* _Work order 1_
Say whether each statement agrees with the letter on health care, answering yes or no and quoting the letter's deciding words. (a) The writer found an 80 percent five-year prostate cancer survival rate for the U.K. (b) The U.K. publishes breast cancer survival rates by stage at diagnosis. (c) The World Health Organization ranks the U.S. first in outcome.
* _Work order 2_
According to the letter on health care, why are the U.S. and U.K. breast cancer survival numbers not totally comparable? Answer in one to three sentences.

McCarthy needs to provide some straight answers
The opening sentence in Rep. Kevin McCarthy's July 25 Community Voices article was indisputably true: "The future of America's health care stands at a crossroads." However, I found everything else in his article unsettlingly strange, if not outright unthinking propaganda.
McCarthy mentions a hospital in Buffalo, N.Y., delivering Canadian babies because "rationing occurs north of the border." How do you ration babies? Does the Canadian health care system schedule woman in active labor to "hold it" for one week or six months?
A few years ago, McCarthy's party was criticizing Mexican women who came across the border to have their babies -- not because Mexico has a national health care system but because these women wanted their children to be born American citizens. Look at a map. Buffalo is on the border with Canada. Do these babies get citizenship?
He adds that in "Great Britain's government-run health care program" the five-year survival rate for breast cancer was 69 percent, while in the United States it is 83 percent. I wish McCarthy would list references. I cannot verify his numbers. The U.K. does not publish breast cancer survival rates based on the stage of the cancer at the time of diagnose and the U.S. does -- but does not publish five-year survival rates as an aggregate of all stages. So the numbers are not totally comparable. The best number for five-year survival in England and Wales is 80 percent (according to Cancer Research UK). In the U.S., the five-year survival rates "for breast cancer that is appropriately treated" varies from 100 percent for stage I to 20 percent for stage IV (according to the American Cancer Society).
I also cannot verify his numbers on prostate cancer. He quotes a 91 percent five-year survival rate in the U.S. and a 51 percent in Great Britain. The most recent five-year survival rates that I could find for the U.K. is 80 percent (according to Cancer Research UK). The same number for the U.S. is 92.9 percent (National Cancer Institute). In the U.S., the variation between stages is 99.9 percent to 73.5 percent. Both countries report marked improvements in survival rates since the 1990 after the introduction of PSA testing. On a routine basis, more men in the U.S. appear to get PSA tests than in the U.K. This appears to account for the difference in survival rates. Is this a difference in availability of testing or a difference in culture?
The facts are that the U.S. spends twice as much per person as any other industrialized country on health care and is ranked No. 37 in outcome by the World Health Organization. When you hear arguments about people coming to the U.S. for health care either because our system is so good or because they have to wait so long for scheduling of their operation, you should ask how many people leave this country for their surgeries (medical tourism) because they either do not have health insurance or their insurance refuses to pay for what they consider necessary.
You should also ask how many people are actually hurt by delays in their system and why is this not reflected in the outcome data. You should also think about the 47 million in this country who not only get delayed but often do not even get their operations and are hurt because they do not have health insurance.

* _Given records_
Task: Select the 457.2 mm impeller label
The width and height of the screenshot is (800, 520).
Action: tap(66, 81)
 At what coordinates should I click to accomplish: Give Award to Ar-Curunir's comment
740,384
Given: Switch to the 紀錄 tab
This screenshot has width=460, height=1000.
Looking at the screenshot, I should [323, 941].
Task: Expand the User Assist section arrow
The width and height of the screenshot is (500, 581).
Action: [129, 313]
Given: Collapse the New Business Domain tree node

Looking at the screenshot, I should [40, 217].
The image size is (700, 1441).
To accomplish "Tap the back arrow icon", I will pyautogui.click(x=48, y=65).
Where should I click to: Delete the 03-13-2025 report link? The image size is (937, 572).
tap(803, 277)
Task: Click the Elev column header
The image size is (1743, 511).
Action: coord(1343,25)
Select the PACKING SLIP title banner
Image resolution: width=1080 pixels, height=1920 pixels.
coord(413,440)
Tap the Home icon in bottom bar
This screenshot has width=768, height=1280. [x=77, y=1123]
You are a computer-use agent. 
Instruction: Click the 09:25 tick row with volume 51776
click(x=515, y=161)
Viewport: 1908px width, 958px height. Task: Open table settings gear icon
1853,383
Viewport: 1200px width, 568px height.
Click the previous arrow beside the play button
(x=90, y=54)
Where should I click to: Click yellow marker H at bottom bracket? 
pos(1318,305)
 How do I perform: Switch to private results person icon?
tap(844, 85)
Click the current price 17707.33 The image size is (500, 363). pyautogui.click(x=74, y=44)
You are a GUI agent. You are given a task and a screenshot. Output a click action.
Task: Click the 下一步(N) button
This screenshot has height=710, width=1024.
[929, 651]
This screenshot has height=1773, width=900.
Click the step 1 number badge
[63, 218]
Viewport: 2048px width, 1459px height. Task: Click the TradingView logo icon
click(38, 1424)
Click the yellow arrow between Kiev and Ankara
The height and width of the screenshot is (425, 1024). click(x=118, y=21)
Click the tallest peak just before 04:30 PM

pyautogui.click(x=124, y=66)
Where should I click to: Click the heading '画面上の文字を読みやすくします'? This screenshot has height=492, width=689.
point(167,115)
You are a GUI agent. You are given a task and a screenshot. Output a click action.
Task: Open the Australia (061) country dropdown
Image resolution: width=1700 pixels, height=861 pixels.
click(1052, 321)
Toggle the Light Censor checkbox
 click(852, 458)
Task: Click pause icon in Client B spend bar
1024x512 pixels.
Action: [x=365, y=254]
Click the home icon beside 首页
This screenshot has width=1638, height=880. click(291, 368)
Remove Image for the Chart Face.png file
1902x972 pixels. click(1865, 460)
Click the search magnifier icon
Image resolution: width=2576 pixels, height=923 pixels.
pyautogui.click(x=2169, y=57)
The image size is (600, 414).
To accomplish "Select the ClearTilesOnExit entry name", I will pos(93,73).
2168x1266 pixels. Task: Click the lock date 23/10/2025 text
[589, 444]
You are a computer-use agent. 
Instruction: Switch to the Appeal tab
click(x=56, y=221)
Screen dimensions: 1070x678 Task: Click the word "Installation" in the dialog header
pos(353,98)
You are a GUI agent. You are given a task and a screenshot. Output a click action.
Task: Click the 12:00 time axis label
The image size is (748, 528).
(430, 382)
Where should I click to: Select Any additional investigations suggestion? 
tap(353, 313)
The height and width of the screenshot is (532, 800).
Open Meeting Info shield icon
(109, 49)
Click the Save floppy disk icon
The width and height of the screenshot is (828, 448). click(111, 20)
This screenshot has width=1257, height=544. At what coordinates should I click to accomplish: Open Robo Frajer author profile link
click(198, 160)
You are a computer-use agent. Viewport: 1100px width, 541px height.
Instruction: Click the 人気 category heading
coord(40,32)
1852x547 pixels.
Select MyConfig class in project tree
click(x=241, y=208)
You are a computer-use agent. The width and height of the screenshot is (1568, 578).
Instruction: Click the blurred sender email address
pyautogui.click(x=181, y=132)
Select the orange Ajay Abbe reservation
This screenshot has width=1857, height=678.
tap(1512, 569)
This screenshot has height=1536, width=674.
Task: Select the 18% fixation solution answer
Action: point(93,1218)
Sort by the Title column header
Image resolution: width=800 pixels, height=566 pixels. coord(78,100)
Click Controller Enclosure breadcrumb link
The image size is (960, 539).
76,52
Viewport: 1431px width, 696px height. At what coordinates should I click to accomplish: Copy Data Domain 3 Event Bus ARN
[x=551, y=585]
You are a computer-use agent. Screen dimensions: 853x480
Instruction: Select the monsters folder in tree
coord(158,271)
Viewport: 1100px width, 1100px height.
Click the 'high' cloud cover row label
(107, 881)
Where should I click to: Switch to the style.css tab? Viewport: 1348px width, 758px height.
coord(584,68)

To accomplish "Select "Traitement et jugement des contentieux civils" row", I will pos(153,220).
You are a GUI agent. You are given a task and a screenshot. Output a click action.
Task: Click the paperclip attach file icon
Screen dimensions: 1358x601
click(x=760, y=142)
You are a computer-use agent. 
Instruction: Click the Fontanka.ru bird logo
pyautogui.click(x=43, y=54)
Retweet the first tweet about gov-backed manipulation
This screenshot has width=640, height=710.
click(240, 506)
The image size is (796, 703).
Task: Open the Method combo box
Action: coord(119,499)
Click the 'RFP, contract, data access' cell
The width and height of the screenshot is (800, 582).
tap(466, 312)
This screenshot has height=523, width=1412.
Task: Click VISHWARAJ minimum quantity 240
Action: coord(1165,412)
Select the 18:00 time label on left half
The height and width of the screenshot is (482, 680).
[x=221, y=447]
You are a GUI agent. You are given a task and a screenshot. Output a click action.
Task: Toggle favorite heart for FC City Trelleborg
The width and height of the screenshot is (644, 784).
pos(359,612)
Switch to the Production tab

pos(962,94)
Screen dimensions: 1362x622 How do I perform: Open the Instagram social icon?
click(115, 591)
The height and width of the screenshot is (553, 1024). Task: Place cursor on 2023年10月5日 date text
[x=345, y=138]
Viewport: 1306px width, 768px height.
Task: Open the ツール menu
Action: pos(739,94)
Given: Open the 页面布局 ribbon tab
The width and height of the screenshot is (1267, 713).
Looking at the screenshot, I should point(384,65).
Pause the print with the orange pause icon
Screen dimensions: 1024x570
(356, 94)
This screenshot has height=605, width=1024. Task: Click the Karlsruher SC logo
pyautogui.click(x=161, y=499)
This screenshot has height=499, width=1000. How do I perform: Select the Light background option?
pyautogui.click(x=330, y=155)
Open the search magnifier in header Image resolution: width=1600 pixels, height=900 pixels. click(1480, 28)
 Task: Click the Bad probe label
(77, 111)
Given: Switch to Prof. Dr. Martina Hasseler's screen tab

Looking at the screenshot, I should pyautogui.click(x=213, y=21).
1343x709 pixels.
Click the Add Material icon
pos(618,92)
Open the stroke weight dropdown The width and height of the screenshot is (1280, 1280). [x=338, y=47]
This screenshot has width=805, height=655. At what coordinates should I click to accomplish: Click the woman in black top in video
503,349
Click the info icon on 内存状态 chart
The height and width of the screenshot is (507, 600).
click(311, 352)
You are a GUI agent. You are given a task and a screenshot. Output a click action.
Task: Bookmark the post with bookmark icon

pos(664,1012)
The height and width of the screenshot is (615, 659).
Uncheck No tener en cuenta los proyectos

* _Exercise output 1_
(a) Yes: "The most recent five-year survival rates that I could find for the U.K. is 80 percent (according to Cancer Research UK)."
(b) No: "The U.K. does not publish breast cancer survival rates based on the stage of the cancer at the time of diagnose"
(c) No: "is ranked No. 37 in outcome by the World Health Organization"

* _Exercise output 2_
The U.K. does not publish breast cancer survival rates by the stage of the cancer at diagnosis, but the U.S. does. The U.S. does not publish five-year survival rates as an aggregate of all stages.